What you are asked to do: Pull out every one of the rows below and reproduce each line unchanged.

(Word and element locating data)
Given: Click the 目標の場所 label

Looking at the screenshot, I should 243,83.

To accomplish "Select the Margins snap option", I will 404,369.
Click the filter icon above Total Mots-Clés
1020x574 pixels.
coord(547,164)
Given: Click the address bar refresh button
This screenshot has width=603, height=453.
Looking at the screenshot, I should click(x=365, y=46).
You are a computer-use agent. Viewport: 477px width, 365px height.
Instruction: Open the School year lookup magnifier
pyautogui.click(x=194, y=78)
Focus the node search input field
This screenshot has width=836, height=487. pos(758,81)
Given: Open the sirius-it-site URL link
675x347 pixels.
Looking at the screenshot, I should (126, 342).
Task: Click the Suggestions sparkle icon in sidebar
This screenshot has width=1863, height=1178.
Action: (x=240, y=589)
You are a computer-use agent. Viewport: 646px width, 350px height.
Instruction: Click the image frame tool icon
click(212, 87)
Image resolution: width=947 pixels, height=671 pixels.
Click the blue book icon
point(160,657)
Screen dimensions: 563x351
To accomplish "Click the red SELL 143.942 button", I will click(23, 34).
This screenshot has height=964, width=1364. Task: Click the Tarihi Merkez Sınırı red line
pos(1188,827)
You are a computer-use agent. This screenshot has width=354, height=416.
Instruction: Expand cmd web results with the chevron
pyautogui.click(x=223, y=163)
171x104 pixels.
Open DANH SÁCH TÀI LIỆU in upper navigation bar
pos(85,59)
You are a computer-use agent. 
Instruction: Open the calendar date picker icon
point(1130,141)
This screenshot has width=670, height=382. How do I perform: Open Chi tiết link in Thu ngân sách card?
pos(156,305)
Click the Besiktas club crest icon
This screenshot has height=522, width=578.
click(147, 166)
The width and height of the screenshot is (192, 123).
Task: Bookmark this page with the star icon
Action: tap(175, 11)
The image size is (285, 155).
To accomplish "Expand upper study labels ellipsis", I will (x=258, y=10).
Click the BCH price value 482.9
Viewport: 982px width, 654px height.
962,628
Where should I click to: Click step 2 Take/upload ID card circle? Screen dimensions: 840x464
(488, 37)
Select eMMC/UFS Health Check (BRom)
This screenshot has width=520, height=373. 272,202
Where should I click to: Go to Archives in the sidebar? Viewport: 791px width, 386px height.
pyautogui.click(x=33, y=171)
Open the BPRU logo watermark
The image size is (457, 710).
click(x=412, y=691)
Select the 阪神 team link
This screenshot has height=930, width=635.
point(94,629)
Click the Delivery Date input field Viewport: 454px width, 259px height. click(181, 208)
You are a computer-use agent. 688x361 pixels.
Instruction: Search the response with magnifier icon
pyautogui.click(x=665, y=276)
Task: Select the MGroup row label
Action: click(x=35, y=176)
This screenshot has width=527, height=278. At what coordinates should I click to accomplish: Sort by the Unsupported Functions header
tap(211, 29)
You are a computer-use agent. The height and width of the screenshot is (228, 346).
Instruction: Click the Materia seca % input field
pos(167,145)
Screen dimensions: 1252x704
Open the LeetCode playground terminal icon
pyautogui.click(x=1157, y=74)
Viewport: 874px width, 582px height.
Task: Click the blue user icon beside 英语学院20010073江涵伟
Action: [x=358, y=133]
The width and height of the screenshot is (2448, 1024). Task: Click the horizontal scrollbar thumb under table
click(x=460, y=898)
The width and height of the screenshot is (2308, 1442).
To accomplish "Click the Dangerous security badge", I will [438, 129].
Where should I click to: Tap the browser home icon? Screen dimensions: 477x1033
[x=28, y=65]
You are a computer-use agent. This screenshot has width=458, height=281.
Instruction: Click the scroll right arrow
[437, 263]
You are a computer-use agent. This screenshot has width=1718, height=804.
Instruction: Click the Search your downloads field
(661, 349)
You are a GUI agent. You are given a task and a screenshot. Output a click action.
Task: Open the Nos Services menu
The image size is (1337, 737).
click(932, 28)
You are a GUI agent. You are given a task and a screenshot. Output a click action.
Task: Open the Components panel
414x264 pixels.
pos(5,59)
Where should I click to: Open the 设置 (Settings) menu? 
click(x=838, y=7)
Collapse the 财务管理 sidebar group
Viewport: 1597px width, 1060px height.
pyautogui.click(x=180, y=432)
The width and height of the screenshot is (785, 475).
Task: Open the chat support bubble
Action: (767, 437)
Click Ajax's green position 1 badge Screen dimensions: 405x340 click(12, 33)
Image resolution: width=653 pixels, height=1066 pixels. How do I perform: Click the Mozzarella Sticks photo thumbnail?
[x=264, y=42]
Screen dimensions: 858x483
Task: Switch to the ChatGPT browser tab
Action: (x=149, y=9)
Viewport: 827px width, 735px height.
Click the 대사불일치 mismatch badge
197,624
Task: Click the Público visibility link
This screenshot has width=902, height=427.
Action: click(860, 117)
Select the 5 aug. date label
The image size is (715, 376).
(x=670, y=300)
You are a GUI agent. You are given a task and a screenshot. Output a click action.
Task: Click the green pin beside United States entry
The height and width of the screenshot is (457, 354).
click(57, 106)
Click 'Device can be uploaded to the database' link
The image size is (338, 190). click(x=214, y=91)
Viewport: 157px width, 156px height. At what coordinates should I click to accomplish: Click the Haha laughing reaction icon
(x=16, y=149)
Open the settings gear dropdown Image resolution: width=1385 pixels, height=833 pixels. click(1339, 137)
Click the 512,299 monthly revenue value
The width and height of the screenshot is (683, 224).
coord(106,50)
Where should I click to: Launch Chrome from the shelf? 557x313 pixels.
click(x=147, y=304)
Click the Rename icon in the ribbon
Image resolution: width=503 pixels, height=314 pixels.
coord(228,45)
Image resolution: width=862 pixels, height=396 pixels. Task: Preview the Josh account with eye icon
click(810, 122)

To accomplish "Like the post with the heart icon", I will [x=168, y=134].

Solution to the problem:
Given: Click the 目標の場所 label

Looking at the screenshot, I should 243,83.

To accomplish "Select the Margins snap option", I will 404,369.
Click the filter icon above Total Mots-Clés
1020x574 pixels.
coord(547,164)
Given: Click the address bar refresh button
This screenshot has width=603, height=453.
Looking at the screenshot, I should click(x=365, y=46).
You are a computer-use agent. Viewport: 477px width, 365px height.
Instruction: Open the School year lookup magnifier
pyautogui.click(x=194, y=78)
Focus the node search input field
This screenshot has width=836, height=487. pos(758,81)
Given: Open the sirius-it-site URL link
675x347 pixels.
Looking at the screenshot, I should (126, 342).
Task: Click the Suggestions sparkle icon in sidebar
This screenshot has width=1863, height=1178.
Action: (x=240, y=589)
You are a computer-use agent. Viewport: 646px width, 350px height.
Instruction: Click the image frame tool icon
click(212, 87)
Image resolution: width=947 pixels, height=671 pixels.
Click the blue book icon
point(160,657)
Screen dimensions: 563x351
To accomplish "Click the red SELL 143.942 button", I will click(23, 34).
This screenshot has height=964, width=1364. Task: Click the Tarihi Merkez Sınırı red line
pos(1188,827)
You are a computer-use agent. This screenshot has width=354, height=416.
Instruction: Expand cmd web results with the chevron
pyautogui.click(x=223, y=163)
171x104 pixels.
Open DANH SÁCH TÀI LIỆU in upper navigation bar
pos(85,59)
You are a computer-use agent. 
Instruction: Open the calendar date picker icon
point(1130,141)
This screenshot has width=670, height=382. How do I perform: Open Chi tiết link in Thu ngân sách card?
pos(156,305)
Click the Besiktas club crest icon
This screenshot has height=522, width=578.
click(147, 166)
The width and height of the screenshot is (192, 123).
Task: Bookmark this page with the star icon
Action: tap(175, 11)
The image size is (285, 155).
To accomplish "Expand upper study labels ellipsis", I will (x=258, y=10).
Click the BCH price value 482.9
Viewport: 982px width, 654px height.
962,628
Where should I click to: Click step 2 Take/upload ID card circle? Screen dimensions: 840x464
(488, 37)
Select eMMC/UFS Health Check (BRom)
This screenshot has width=520, height=373. 272,202
Where should I click to: Go to Archives in the sidebar? Viewport: 791px width, 386px height.
pyautogui.click(x=33, y=171)
Open the BPRU logo watermark
The image size is (457, 710).
click(x=412, y=691)
Select the 阪神 team link
This screenshot has height=930, width=635.
point(94,629)
Click the Delivery Date input field Viewport: 454px width, 259px height. click(181, 208)
You are a computer-use agent. 688x361 pixels.
Instruction: Search the response with magnifier icon
pyautogui.click(x=665, y=276)
Task: Select the MGroup row label
Action: click(x=35, y=176)
This screenshot has width=527, height=278. At what coordinates should I click to accomplish: Sort by the Unsupported Functions header
tap(211, 29)
You are a computer-use agent. The height and width of the screenshot is (228, 346).
Instruction: Click the Materia seca % input field
pos(167,145)
Screen dimensions: 1252x704
Open the LeetCode playground terminal icon
pyautogui.click(x=1157, y=74)
Viewport: 874px width, 582px height.
Task: Click the blue user icon beside 英语学院20010073江涵伟
Action: [x=358, y=133]
The width and height of the screenshot is (2448, 1024). Task: Click the horizontal scrollbar thumb under table
click(x=460, y=898)
The width and height of the screenshot is (2308, 1442).
To accomplish "Click the Dangerous security badge", I will [438, 129].
Where should I click to: Tap the browser home icon? Screen dimensions: 477x1033
[x=28, y=65]
You are a computer-use agent. This screenshot has width=458, height=281.
Instruction: Click the scroll right arrow
[437, 263]
You are a computer-use agent. This screenshot has width=1718, height=804.
Instruction: Click the Search your downloads field
(661, 349)
You are a GUI agent. You are given a task and a screenshot. Output a click action.
Task: Open the Nos Services menu
The image size is (1337, 737).
click(932, 28)
You are a GUI agent. You are given a task and a screenshot. Output a click action.
Task: Open the Components panel
414x264 pixels.
pos(5,59)
Where should I click to: Open the 设置 (Settings) menu? 
click(x=838, y=7)
Collapse the 财务管理 sidebar group
Viewport: 1597px width, 1060px height.
pyautogui.click(x=180, y=432)
The width and height of the screenshot is (785, 475).
Task: Open the chat support bubble
Action: (767, 437)
Click Ajax's green position 1 badge Screen dimensions: 405x340 click(12, 33)
Image resolution: width=653 pixels, height=1066 pixels. How do I perform: Click the Mozzarella Sticks photo thumbnail?
[x=264, y=42]
Screen dimensions: 858x483
Task: Switch to the ChatGPT browser tab
Action: (x=149, y=9)
Viewport: 827px width, 735px height.
Click the 대사불일치 mismatch badge
197,624
Task: Click the Público visibility link
This screenshot has width=902, height=427.
Action: click(860, 117)
Select the 5 aug. date label
The image size is (715, 376).
(x=670, y=300)
You are a GUI agent. You are given a task and a screenshot. Output a click action.
Task: Click the green pin beside United States entry
The height and width of the screenshot is (457, 354).
click(57, 106)
Click 'Device can be uploaded to the database' link
The image size is (338, 190). click(x=214, y=91)
Viewport: 157px width, 156px height. At what coordinates should I click to accomplish: Click the Haha laughing reaction icon
(x=16, y=149)
Open the settings gear dropdown Image resolution: width=1385 pixels, height=833 pixels. click(1339, 137)
Click the 512,299 monthly revenue value
The width and height of the screenshot is (683, 224).
coord(106,50)
Where should I click to: Launch Chrome from the shelf? 557x313 pixels.
click(x=147, y=304)
Click the Rename icon in the ribbon
Image resolution: width=503 pixels, height=314 pixels.
coord(228,45)
Image resolution: width=862 pixels, height=396 pixels. Task: Preview the Josh account with eye icon
click(810, 122)

To accomplish "Like the post with the heart icon", I will [x=168, y=134].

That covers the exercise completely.